===== DATA SUPPLIED
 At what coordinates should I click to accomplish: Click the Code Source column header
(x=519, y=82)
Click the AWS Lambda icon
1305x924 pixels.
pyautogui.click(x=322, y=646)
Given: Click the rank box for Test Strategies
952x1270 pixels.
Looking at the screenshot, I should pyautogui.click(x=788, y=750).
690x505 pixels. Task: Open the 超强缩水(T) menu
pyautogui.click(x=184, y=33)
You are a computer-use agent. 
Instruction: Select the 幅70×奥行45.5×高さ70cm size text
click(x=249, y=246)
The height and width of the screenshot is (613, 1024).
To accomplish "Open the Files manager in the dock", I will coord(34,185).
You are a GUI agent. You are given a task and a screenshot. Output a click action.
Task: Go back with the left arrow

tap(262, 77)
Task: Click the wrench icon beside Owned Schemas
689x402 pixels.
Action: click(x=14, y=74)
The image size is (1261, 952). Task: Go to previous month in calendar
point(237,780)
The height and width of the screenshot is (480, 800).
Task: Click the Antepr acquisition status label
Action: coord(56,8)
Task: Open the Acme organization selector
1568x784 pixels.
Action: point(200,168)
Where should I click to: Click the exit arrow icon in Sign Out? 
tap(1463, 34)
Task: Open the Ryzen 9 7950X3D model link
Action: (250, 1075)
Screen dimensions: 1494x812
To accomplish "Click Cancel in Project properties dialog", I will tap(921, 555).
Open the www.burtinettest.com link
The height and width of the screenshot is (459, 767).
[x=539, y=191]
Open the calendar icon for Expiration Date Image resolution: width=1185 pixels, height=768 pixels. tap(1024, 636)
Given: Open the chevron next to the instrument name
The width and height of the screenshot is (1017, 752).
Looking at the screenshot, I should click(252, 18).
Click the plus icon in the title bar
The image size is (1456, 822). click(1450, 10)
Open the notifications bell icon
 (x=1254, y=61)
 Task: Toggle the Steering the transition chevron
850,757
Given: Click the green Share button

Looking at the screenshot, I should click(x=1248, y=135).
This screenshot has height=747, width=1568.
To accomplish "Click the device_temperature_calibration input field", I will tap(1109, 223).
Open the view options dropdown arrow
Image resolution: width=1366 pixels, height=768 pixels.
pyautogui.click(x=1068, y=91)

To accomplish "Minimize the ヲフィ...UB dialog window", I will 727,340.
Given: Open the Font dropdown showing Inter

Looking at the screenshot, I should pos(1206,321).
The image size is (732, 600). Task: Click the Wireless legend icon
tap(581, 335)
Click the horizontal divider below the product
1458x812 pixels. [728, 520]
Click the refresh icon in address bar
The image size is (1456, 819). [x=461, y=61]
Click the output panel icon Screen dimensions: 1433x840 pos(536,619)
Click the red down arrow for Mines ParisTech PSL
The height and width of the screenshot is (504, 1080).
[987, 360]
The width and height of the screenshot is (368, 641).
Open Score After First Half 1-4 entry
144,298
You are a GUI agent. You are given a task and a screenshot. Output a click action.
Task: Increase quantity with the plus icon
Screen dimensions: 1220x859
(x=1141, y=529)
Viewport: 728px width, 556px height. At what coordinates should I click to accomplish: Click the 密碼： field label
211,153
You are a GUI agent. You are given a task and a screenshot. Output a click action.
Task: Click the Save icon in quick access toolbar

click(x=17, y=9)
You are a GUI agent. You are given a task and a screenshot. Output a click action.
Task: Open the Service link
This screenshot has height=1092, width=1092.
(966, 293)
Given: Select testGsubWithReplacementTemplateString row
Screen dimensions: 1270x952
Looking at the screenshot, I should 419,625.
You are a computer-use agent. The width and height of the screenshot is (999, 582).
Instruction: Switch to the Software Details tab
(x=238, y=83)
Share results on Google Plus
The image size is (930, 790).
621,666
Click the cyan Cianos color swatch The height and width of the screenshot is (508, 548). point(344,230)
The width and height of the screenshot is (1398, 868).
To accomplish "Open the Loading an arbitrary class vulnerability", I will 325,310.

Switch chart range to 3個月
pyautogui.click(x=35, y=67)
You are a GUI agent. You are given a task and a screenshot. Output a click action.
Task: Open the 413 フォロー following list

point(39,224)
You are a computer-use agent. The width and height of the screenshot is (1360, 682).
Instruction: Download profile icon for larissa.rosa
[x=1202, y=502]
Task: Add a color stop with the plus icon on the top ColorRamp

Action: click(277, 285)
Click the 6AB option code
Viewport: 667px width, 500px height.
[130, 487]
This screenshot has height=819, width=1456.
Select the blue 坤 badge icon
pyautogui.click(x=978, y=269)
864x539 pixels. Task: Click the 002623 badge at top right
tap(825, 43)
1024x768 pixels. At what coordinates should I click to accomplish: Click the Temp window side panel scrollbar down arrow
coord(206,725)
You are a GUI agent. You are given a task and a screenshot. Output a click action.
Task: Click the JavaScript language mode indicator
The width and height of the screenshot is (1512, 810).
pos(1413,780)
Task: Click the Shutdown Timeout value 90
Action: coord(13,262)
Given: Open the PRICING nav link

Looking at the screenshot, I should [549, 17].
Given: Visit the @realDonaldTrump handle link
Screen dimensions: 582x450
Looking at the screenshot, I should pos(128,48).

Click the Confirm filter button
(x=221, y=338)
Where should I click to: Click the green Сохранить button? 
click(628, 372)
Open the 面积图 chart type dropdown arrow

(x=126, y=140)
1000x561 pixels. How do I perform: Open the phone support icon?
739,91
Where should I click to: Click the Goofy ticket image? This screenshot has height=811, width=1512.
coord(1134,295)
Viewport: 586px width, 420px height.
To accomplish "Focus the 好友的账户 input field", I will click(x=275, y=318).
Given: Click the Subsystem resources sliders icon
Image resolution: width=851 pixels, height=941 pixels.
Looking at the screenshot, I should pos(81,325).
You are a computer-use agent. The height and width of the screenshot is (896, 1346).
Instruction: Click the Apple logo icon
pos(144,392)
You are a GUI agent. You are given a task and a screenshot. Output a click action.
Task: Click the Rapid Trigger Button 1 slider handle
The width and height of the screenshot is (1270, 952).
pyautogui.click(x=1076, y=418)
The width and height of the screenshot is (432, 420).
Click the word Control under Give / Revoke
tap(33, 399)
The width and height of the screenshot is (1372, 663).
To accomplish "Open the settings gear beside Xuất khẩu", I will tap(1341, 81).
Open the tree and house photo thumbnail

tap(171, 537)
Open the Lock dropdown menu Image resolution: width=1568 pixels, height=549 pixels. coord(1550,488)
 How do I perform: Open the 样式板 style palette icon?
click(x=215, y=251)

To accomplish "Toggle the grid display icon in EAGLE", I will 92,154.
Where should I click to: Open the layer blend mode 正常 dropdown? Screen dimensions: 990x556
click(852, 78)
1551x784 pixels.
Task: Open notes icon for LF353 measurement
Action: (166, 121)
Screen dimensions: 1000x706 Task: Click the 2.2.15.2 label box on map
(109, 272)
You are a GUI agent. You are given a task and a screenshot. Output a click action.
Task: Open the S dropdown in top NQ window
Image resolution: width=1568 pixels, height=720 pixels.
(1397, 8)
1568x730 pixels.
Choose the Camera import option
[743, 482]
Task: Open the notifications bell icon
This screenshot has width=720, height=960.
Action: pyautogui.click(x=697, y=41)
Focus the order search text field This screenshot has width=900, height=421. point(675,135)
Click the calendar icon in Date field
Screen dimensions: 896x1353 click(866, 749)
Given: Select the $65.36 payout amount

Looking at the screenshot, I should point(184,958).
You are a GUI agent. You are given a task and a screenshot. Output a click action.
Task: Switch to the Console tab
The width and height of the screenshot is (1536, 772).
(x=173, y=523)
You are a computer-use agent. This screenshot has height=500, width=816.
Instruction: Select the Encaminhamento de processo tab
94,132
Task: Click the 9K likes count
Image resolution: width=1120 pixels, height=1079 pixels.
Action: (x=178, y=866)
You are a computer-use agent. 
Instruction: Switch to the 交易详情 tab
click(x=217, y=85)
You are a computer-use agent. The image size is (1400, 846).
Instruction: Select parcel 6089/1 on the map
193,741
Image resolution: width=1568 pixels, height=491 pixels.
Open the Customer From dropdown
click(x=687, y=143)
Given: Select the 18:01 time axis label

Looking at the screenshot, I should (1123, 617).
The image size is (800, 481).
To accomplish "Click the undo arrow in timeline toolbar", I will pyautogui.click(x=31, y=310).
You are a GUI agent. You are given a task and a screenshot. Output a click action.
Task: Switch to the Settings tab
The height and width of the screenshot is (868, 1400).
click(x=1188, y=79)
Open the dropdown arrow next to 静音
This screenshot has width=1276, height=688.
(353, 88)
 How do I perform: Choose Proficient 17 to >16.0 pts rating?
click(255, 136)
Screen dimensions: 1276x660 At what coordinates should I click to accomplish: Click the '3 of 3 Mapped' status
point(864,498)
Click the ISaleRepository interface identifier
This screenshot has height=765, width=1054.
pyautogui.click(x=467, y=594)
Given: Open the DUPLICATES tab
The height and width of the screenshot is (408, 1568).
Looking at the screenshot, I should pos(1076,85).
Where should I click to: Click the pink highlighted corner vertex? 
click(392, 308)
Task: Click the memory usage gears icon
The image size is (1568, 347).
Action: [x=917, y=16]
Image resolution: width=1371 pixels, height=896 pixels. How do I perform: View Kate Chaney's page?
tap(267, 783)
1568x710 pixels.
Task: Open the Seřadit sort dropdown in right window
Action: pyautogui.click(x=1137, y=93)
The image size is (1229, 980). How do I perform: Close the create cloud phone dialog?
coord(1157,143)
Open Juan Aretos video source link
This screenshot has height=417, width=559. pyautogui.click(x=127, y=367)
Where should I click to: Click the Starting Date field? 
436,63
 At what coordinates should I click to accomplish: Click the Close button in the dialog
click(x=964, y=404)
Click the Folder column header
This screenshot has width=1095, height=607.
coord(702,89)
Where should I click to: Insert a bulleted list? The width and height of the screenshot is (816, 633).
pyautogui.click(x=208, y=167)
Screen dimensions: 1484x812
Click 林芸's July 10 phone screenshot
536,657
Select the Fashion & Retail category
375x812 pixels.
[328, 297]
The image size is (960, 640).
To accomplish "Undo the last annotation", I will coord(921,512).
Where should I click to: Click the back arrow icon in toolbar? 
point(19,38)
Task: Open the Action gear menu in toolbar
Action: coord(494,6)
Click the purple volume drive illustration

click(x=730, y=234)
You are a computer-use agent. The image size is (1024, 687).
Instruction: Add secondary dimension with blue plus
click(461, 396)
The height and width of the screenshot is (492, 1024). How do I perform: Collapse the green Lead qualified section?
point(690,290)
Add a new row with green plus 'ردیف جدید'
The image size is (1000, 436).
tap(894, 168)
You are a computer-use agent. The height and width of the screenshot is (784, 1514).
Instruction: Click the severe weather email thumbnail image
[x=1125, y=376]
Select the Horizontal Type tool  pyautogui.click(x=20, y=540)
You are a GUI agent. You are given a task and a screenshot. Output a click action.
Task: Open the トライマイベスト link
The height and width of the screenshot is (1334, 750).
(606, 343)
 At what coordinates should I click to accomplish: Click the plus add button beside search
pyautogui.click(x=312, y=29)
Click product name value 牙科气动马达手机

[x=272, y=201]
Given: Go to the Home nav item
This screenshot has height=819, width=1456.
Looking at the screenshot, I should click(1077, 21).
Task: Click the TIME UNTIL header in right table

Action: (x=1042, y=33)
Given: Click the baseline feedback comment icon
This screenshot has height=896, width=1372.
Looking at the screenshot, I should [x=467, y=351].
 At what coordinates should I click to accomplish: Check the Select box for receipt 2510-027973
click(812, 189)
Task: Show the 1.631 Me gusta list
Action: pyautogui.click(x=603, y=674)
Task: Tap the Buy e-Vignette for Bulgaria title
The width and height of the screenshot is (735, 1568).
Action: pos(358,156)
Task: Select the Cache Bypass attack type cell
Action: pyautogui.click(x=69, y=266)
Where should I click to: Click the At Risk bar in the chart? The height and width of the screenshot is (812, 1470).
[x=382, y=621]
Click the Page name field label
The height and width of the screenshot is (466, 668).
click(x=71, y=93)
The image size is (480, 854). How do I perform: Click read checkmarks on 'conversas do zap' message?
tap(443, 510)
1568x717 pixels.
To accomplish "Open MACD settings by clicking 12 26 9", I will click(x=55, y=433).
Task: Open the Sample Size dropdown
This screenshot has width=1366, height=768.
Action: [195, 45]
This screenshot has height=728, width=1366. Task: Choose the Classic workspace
==========
> [SHORT TASK]:
Write the lines of the listing above as a JSON array of strings, one string per line and skipping blank lines, starting at the line containing "Click the Confirm filter button" and ending at the line containing "coord(1134,295)".

> [THE RESPONSE]:
[
  "Click the Confirm filter button",
  "(x=221, y=338)",
  "Where should I click to: Click the green Сохранить button? ",
  "click(628, 372)",
  "Open the 面积图 chart type dropdown arrow",
  "(x=126, y=140)",
  "1000x561 pixels. How do I perform: Open the phone support icon?",
  "739,91",
  "Where should I click to: Click the Goofy ticket image? This screenshot has height=811, width=1512.",
  "coord(1134,295)"
]